Le devolvieron fríamente el saludo, Amada se marchó corriendo y la señora Anita no dijo nada. Pero el señor Bombacho, que era comerciante y vendedor ambulante, no hizo ningún caso de aquel recibimiento. Se sentó en una silla y empezó a contar anécdotas con su voz fuerte y ruidosa, toda clase de cosas que había visto en sus viajes, asuntos de negocios, que si compraba y vendía esto y aquello, hasta que la señora Anita dijo de un modo muy enérgico:

—Es inútil, señor Bombacho, no le vamos a vender nuestros armarios viejos. En esta casa no se tocará nada ni se cambiará nada mientras vivamos mi marido y yo.

—¡Vaya, vaya, vaya! —gruñó el señor Bombacho, y puso cara de rabia.

—¿Verdad, Fridolín? —dijo la señora Anita—. ¿Verdad que no venderemos los armarios al señor Bombacho?

—Claro que no —dijo maese Fridolín meneando la cabeza—. Ya dije una vez que no, y es que no.

Entonces el señor Bombacho comprendió que había hecho otro viaje en balde, y al cabo de unos minutos se despidió y se marchó refunfuñando y malhumorado en su trineo.

En cuanto el señor Bombacho salió del cuarto, Amada asomó la cabeza por la puerta y preguntó:

—¿Se ha ido ya? ¿Venía otra vez a comprar los armarios?

La señora Anita dijo que sí, y los tres se pusieron a hablar del señor Bombacho y de lo raro que les parecía que tuviera tanto empeño en comprarles aquellos armarios tan viejos y tan apolillados. Ya el padre del señor Bombacho había andado siempre queriendo comprar los armarios, y también el padre de maese Fridolín le había dicho que no, y maese Fridolín seguía diciendo que no.

Aquellos armarios estaban en la buhardilla de la casita. Eran unos armarios viejísimos, con algunas figuras talladas en la madera, pero no tenían nada de particular. Habían estado siempre en el mismo sitio, y allí seguirían por más que el señor Bombacho acudiera a pedirlos.

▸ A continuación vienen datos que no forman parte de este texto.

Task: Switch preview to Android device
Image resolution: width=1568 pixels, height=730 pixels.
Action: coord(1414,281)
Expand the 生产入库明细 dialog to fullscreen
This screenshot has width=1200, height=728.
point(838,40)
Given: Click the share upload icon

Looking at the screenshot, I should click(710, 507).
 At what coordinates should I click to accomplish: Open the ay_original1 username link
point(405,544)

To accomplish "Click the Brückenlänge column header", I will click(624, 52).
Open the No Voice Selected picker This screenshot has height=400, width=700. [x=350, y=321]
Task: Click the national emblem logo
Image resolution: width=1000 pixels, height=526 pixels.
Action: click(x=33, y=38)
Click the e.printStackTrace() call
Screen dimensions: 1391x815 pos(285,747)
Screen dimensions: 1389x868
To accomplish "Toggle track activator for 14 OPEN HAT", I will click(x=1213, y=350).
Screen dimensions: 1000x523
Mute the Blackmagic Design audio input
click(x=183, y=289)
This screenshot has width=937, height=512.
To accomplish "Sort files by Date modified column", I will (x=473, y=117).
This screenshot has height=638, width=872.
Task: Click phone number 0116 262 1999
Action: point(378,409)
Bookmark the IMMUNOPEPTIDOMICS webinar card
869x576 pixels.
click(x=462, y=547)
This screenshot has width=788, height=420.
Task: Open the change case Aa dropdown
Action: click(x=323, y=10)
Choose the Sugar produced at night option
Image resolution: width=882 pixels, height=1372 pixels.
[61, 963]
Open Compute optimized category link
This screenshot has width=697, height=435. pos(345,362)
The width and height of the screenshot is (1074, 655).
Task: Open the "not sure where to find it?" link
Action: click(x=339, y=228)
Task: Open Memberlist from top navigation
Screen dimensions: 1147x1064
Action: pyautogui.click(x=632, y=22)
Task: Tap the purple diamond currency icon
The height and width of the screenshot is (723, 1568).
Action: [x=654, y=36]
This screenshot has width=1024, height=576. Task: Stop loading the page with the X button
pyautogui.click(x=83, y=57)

—Bueno, ya se ha marchado —dijo Amada; acercó su sillita a la de maese Fridolín, cogió un vestidito amarillo, empezó a coser y dijo—: Padre Fridolín, cuéntame más cosas de tu antepasado, el que encontró el kásperle.

Y maese Fridolín siguió contando mientras tallaba la madera, y la señora Anita y Amada cosían, y los tres pensaban que no había en el mundo un sitio tan hermoso como su casita del bosque.